> [TASK DETAILS] Render the records as a Markdown table with the columns Row and Line, one row per line and blank lines omitted. Begin at the line that contains "Expand cmd web results arrow" and stop after the line that contains "Screen dimensions: 281x120".

> [RECORDED DATA]
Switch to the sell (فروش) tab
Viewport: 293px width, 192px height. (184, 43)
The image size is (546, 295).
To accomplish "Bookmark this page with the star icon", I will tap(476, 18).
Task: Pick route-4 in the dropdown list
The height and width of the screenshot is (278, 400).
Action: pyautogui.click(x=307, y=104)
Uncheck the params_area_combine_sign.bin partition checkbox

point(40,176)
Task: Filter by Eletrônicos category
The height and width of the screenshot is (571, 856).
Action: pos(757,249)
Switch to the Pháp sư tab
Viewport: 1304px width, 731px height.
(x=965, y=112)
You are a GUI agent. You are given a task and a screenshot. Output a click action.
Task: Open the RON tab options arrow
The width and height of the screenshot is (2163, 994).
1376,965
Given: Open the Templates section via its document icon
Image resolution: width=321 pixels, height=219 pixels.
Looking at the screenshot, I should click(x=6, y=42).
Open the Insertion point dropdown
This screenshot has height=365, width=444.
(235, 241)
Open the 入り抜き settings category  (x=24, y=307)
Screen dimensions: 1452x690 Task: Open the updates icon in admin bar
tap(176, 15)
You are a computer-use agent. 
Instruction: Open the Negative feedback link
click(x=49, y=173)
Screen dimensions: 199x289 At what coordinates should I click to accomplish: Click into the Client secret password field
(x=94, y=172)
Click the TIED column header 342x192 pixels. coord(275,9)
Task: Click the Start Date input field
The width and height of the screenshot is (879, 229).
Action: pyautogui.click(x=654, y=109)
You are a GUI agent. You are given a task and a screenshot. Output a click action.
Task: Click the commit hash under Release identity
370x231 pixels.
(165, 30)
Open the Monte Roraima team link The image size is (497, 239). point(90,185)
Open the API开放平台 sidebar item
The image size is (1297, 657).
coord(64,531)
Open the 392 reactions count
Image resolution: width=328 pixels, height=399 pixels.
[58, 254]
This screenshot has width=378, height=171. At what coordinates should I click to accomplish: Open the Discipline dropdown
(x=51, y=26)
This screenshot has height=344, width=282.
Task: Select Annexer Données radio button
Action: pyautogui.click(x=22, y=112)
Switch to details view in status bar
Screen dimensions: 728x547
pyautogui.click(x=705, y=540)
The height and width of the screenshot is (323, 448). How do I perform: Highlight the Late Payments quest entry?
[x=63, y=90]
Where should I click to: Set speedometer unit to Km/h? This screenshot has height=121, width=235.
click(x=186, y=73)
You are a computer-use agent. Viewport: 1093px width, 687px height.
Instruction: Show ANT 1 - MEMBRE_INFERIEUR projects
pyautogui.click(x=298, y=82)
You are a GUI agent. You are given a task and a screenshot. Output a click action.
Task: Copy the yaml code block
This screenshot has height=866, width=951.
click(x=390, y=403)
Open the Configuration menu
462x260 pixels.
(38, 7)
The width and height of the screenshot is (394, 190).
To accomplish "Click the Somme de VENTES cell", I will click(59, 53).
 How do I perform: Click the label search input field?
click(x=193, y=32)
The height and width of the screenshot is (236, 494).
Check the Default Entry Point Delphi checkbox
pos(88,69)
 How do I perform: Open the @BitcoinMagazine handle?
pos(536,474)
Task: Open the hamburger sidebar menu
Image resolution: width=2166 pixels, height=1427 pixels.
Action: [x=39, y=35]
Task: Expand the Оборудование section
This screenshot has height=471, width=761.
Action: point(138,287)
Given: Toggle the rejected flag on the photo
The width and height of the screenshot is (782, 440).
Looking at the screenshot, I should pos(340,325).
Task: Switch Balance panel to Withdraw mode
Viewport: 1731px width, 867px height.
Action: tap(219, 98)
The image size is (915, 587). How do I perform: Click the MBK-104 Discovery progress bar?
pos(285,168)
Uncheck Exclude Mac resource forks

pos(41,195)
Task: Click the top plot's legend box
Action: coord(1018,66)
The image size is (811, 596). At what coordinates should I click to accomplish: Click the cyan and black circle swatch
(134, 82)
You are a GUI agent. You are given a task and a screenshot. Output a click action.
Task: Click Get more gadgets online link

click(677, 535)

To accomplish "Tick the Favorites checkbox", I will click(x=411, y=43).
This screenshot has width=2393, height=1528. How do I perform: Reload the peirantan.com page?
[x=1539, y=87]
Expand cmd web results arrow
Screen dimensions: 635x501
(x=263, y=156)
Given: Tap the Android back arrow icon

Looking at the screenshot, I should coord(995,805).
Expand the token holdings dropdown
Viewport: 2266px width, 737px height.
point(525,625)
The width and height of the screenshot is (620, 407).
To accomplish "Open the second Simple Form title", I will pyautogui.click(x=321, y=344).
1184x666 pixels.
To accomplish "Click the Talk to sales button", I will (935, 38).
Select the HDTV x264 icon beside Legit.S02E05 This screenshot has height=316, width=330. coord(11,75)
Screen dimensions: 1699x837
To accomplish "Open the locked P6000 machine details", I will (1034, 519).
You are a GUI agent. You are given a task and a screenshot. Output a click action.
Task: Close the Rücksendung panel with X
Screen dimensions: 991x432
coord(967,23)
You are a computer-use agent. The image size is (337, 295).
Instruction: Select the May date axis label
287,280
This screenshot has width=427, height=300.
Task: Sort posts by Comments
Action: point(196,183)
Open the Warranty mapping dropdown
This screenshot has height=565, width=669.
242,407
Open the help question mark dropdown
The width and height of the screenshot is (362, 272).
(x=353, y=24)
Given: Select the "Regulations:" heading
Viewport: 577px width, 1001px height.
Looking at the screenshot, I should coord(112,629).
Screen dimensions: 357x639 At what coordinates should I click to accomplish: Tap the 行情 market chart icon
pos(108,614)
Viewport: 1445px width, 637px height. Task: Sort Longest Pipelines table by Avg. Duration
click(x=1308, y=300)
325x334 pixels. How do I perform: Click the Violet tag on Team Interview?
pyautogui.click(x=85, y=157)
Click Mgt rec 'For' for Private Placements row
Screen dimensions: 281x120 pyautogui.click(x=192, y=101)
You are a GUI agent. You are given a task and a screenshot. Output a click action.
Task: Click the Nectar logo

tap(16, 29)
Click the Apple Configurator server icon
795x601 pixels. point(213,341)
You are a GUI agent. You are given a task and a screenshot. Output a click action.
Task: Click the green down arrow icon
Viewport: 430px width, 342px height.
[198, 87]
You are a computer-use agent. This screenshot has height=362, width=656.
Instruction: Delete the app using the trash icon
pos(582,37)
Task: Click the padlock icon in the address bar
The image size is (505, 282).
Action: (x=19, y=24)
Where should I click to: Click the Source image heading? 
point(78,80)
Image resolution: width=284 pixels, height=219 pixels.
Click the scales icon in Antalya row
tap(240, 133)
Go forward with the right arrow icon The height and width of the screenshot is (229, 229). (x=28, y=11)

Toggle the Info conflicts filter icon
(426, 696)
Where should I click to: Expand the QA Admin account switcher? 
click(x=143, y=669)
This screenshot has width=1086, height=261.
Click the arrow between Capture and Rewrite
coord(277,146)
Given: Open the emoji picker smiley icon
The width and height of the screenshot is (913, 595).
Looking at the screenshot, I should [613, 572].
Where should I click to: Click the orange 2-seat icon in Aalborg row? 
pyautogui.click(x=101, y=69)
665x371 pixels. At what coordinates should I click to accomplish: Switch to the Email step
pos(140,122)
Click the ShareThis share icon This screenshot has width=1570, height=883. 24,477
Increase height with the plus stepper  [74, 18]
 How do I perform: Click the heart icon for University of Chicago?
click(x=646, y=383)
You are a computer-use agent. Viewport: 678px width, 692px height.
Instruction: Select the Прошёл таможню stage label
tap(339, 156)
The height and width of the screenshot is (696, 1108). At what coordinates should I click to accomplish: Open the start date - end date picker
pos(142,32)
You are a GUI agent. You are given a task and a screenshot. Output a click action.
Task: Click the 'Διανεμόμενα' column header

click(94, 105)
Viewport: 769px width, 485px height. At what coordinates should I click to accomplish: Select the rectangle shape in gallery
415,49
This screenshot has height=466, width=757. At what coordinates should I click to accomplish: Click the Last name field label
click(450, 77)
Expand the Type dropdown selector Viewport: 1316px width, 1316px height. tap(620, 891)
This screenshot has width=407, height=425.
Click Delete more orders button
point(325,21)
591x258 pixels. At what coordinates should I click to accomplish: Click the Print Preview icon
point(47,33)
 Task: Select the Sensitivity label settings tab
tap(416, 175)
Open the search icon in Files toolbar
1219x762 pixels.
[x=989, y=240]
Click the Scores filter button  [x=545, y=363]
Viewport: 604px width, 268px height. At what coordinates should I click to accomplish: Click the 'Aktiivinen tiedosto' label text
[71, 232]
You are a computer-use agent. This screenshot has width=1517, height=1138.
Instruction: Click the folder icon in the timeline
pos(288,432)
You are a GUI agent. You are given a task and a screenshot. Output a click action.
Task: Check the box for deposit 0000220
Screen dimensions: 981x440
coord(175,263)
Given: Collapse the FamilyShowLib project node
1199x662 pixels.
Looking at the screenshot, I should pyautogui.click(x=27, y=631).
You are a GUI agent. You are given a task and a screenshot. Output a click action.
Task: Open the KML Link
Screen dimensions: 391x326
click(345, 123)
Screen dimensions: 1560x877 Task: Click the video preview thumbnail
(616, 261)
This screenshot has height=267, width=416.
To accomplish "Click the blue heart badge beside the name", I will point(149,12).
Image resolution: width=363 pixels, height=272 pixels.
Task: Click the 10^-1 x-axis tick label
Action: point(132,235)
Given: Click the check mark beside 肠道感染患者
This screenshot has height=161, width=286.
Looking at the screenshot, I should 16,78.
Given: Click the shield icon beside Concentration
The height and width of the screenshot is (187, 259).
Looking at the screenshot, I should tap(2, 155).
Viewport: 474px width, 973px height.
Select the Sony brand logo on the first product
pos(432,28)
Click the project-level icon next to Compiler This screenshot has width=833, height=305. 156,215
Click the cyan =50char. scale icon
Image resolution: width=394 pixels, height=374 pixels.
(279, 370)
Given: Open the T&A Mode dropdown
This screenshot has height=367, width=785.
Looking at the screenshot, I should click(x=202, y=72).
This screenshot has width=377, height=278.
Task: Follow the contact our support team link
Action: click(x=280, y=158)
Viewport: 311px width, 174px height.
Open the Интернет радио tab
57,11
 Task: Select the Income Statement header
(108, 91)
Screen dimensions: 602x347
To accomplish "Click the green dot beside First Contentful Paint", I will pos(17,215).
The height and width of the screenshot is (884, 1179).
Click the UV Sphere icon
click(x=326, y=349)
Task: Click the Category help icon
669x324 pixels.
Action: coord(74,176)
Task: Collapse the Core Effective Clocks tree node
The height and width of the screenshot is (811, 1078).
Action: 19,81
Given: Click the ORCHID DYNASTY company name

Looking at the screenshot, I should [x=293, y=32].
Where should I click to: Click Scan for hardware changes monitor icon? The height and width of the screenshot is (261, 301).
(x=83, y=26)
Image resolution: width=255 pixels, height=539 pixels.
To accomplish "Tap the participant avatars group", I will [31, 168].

> [EXPECTED ANSWER]
| Row | Line |
|---|---|
| 1 | Expand cmd web results arrow |
| 2 | Screen dimensions: 635x501 |
| 3 | (x=263, y=156) |
| 4 | Given: Tap the Android back arrow icon |
| 5 | Looking at the screenshot, I should coord(995,805). |
| 6 | Expand the token holdings dropdown |
| 7 | Viewport: 2266px width, 737px height. |
| 8 | point(525,625) |
| 9 | The width and height of the screenshot is (620, 407). |
| 10 | To accomplish "Open the second Simple Form title", I will pyautogui.click(x=321, y=344). |
| 11 | 1184x666 pixels. |
| 12 | To accomplish "Click the Talk to sales button", I will (935, 38). |
| 13 | Select the HDTV x264 icon beside Legit.S02E05 This screenshot has height=316, width=330. coord(11,75) |
| 14 | Screen dimensions: 1699x837 |
| 15 | To accomplish "Open the locked P6000 machine details", I will (1034, 519). |
| 16 | You are a GUI agent. You are given a task and a screenshot. Output a click action. |
| 17 | Task: Close the Rücksendung panel with X |
| 18 | Screen dimensions: 991x432 |
| 19 | coord(967,23) |
| 20 | You are a computer-use agent. The image size is (337, 295). |
| 21 | Instruction: Select the May date axis label |
| 22 | 287,280 |
| 23 | This screenshot has width=427, height=300. |
| 24 | Task: Sort posts by Comments |
| 25 | Action: point(196,183) |
| 26 | Open the Warranty mapping dropdown |
| 27 | This screenshot has height=565, width=669. |
| 28 | 242,407 |
| 29 | Open the help question mark dropdown |
| 30 | The width and height of the screenshot is (362, 272). |
| 31 | (x=353, y=24) |
| 32 | Given: Select the "Regulations:" heading |
| 33 | Viewport: 577px width, 1001px height. |
| 34 | Looking at the screenshot, I should coord(112,629). |
| 35 | Screen dimensions: 357x639 At what coordinates should I click to accomplish: Tap the 行情 market chart icon |
| 36 | pos(108,614) |
| 37 | Viewport: 1445px width, 637px height. Task: Sort Longest Pipelines table by Avg. Duration |
| 38 | click(x=1308, y=300) |
| 39 | 325x334 pixels. How do I perform: Click the Violet tag on Team Interview? |
| 40 | pyautogui.click(x=85, y=157) |
| 41 | Click Mgt rec 'For' for Private Placements row |
| 42 | Screen dimensions: 281x120 pyautogui.click(x=192, y=101) |